Deregulated MYC expression is associated with most types of cancer in humans. MYC deregulation may occur via alterations of the MYC gene itself or via aberrant activation of upstream signaling pathways that activate MYC gene expression and/or increase MYC protein stability via post-translational modifications. Here, I show that MYC is endogenously acetylated at lysine (K) residues K149, K158, and K323 through the characterization of three corresponding novel acetyl-c-MYC antibodies. Having established the existence of endogenously acetylated MYC in cancer cells, this strongly implies a link between such modifications and the regulation of MYC biological functions. Therefore, I test for the importance of MYC K residues acetylated by p300/CBP and GCN5 by analyzing the functional properties of three acetylation-defective MYC K to arginine (R) mutants (e.g. K149R, K158R and K323R). The assays I use highlight MYC’s regulation of cellular proliferation, metabolism, apoptosis and oncogenic transformation in a well-established Rat1a fibroblast system that constitutively overexpresses MYC wild type (WT) and the MYC mutants. With this system I show that MYC K149R and K158R mutants are defective in oncogenic transformation, as indicated by the reduction of anchorage-independent growth of cells in soft agar and reduced tumor formation in athymic nude mice. I also demonstrate that the MYC K158R mutant (a site that would be preferentially modified by p300) is less proliferative and forms fewer foci after cells reach confluence, maintains stronger cellular adhesions compared to MYC WT and the other MYC mutants, and is more apoptotic than MYC WT under conditions of serum starvation.
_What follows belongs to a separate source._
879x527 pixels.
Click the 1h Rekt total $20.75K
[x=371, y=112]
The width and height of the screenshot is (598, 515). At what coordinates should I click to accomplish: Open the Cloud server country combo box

In comparison, the MYC K323R mutant (a site that would be preferentially modified by GCN5) does not exhibit any of these defects, but does appear to affect cellular metabolism, as cells expressing this mutant hastily acidify the culture medium. Finally, by means of RNA sequencing, I show that different sets of MYC-regulated genes are affected (both up- or down-regulated) by the K to R MYC mutants. This data strongly implies that MYC is capable of differential regulation of discrete subsets of genes, via gene-selective mechanisms involving K residues that are acetylated by p300 or GCN5.